Parts of the exercise =
[A] Rewrite the paragraph beginning "I painted the skirting boards" from the passage about painting below in a shorter form, keeping its main facts.
[B] Write the next part of the passage about painting below, picking up after its final sentence.

Document passage =
>> begin

I have painted and painted and painted and painted and now I am sick of painting.
I painted the bathroom door. The side of it that goes in the bathroom was so revolting that it needed three coats. This is because it stands open much of the time and catches the soot from the Lake District fresh air, and also because when we do close it, when we have showers, we light candles.
Penhaligon’s candles smell wonderful but smoke dreadfully, even if you keep the wicks trimmed down. We don’t buy them any more, because if I am going to pay fifteen quid for a divinely scented beautifully presented middle class status symbol I do not want to spend the next week wiping it off the mirrors.
I painted the skirting boards and the door frames and then the bathroom ceiling. This was messy. I should have got changed before I came to work, but I was too idle. Our council has got a dress code policy for taxi drivers. Tonight, from my paint-encrusted t-shirt to my safety-pinned shorts and my Roger-Poopy-chewed flip-flops, I have utterly failed to meet it. I am a sartorial disaster, even by the unexacting standards of taxi drivers.
I shall just have to hope that the Taxi Inspector is not about. He probably isn’t. It is about ten years since his last evening visit.
In between painting I have busied myself with preparations for an approaching adventure.
Tomorrow is going to be an exciting day.

>> end

Supplied material =
>> begin

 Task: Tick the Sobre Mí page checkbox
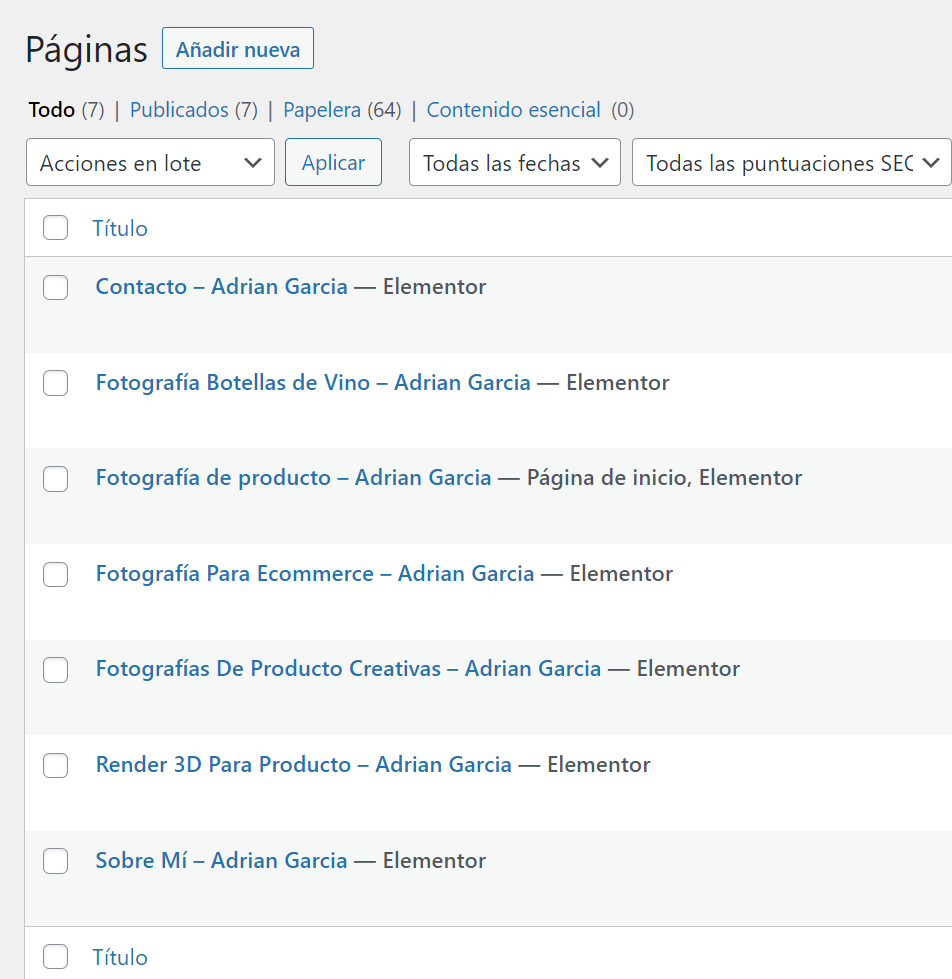click(x=56, y=861)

>> end

Response list =
[A] After painting the skirting boards, door frames and bathroom ceiling, a messy job, the writer was too idle to change before work. The council has a dress code for taxi drivers, and tonight's outfit completely fails it: a paint-encrusted t-shirt, safety-pinned shorts and flip-flops chewed by Roger Poopy. It is a sartorial disaster even by taxi drivers' low standards.

[B]
Mark has got the first paper of his GCSE maths exam in the morning. He is despondent about this, because he keeps falling asleep on the taxi rank when he is supposed to be revising in between customers, and he does not think that he knows the things that he is supposed to know.
We are going in the camper van, and think that we will go and camp near the GCSE school tonight, because sometimes in the mornings there are terrible traffic misfortunes, and it can take ages to get anywhere. We do not want him to miss it, and so we are going to set off after work tonight and sleep somewhere in Kendal.
Once the GCSE is finished, we are off to Yorkshire. Oliver finishes school tomorrow, and it is Son Of Oligarch’s party.
We are not going to the party, but when it was first planned, Son Of Oligarch wondered if we would collect Oliver from school, take him to the party lunch and then on to the activity place afterwards.
This left us with some hanging about in York, which would have been tiresome, as York does not allow camper vans to park there.
You might recall that in an inspired moment, I decided to book us lunch at the gorgeous Grand Hotel, where you can park camper vans without abuse.
We do not need to ferry Oliver about now, as Son Of Oligarch’s mother has volunteered for this duty.
We could go straight to the activity play park, or we could go home, or we could do anything. We do not need to go into York at all.
All the same, I have not cancelled the lunch.
Mark wondered this morning if perhaps we should, because I am in terrible need of a haircut, in need of strimming really, perhaps it has been the sunshine. The budget will not stretch to lunch and a haircut as well, and I am getting dreadfully scruffy.
I still did not cancel the lunch.
This is especially wicked, because on the day after we are collecting Lucy and meeting Nan and Grandad for lunch, along with various other visiting family: and that will be two lunches out, one after the other, in the manner of utterly reckless hedonists.
I don’t care. You can die at any time, and I would rather die with happy memories than tidy hair.
I would like tidy hair as well, although not to die with especially. I like life, and will like it even more when I am drinking nice wine in the Grand Hotel.
I took the picture on my run this morning.
It is very hot at the moment.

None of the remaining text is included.